PROBLEM DETAILS: Look below for the line containing "Pick the 4H interval option"; from there through the line containing "This screenshot has height=524, width=564.", both lines included, please set down each line exactly and nothing else.

____

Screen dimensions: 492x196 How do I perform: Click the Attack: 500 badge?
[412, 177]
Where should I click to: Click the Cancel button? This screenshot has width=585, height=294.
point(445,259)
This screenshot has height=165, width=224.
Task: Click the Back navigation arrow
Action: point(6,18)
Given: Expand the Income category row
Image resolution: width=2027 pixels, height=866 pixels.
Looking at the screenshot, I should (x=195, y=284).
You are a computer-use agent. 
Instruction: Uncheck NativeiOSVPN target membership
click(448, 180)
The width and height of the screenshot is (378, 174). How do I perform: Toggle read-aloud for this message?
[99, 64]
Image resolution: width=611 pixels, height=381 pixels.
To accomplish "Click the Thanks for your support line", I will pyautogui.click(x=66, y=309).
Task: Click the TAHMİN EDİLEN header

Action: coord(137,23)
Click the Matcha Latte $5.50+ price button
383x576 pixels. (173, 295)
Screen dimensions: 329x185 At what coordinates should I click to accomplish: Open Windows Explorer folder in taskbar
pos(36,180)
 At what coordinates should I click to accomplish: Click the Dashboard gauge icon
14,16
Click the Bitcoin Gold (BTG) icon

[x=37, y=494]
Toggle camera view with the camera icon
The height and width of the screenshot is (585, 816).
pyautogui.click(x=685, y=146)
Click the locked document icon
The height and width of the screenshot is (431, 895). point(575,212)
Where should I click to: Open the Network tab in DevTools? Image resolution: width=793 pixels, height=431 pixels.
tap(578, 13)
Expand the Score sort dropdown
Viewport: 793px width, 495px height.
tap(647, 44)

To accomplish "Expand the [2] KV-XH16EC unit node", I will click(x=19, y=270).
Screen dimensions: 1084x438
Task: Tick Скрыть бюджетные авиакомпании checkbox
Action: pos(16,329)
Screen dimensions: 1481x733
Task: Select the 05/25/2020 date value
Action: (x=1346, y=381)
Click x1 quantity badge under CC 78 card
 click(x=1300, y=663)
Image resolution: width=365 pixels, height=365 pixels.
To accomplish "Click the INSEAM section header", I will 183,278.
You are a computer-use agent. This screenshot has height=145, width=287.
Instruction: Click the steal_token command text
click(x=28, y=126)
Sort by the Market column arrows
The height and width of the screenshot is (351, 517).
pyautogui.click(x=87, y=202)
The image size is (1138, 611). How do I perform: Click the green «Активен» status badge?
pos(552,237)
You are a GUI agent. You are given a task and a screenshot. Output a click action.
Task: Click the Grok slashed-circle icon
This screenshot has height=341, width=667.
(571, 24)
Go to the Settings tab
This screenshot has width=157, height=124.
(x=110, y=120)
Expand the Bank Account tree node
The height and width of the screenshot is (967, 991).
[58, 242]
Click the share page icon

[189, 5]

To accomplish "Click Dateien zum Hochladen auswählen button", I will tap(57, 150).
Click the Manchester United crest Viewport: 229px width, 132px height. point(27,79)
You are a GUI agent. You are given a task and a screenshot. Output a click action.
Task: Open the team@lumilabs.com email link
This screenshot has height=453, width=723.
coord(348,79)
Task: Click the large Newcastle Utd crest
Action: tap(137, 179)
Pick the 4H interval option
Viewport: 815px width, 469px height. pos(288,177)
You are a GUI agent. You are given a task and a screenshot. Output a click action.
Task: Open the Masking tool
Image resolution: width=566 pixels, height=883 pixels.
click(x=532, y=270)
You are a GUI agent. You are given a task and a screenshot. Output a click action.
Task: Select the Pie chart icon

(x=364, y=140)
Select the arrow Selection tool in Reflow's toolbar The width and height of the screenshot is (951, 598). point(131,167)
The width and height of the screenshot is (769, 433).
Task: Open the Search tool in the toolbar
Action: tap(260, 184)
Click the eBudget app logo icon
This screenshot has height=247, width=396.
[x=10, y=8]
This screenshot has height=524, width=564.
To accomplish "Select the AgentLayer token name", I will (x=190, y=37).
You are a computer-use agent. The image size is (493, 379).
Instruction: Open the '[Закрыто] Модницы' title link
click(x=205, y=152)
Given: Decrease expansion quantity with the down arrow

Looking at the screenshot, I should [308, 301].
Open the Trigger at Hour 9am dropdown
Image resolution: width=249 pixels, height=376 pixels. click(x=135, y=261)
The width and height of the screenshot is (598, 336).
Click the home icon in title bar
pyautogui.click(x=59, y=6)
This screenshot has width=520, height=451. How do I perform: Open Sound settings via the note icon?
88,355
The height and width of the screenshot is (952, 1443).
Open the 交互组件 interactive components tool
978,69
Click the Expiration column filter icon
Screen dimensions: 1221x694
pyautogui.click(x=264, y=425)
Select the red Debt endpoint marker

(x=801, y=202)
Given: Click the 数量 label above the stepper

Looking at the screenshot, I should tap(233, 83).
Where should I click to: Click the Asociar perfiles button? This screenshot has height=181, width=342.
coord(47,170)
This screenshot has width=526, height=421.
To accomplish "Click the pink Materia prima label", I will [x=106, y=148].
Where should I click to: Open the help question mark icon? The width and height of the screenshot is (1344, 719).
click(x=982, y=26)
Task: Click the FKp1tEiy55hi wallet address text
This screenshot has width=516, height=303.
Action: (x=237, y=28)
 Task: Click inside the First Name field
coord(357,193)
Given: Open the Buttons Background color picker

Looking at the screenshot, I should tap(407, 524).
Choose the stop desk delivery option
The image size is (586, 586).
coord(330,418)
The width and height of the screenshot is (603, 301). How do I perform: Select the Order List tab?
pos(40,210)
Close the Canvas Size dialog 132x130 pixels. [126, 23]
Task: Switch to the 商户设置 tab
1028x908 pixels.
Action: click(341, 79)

____

WRITTEN RESPONSE:
Pick the 4H interval option
Viewport: 815px width, 469px height. pos(288,177)
You are a GUI agent. You are given a task and a screenshot. Output a click action.
Task: Open the Masking tool
Image resolution: width=566 pixels, height=883 pixels.
click(x=532, y=270)
You are a GUI agent. You are given a task and a screenshot. Output a click action.
Task: Select the Pie chart icon

(x=364, y=140)
Select the arrow Selection tool in Reflow's toolbar The width and height of the screenshot is (951, 598). point(131,167)
The width and height of the screenshot is (769, 433).
Task: Open the Search tool in the toolbar
Action: tap(260, 184)
Click the eBudget app logo icon
This screenshot has height=247, width=396.
[x=10, y=8]
This screenshot has height=524, width=564.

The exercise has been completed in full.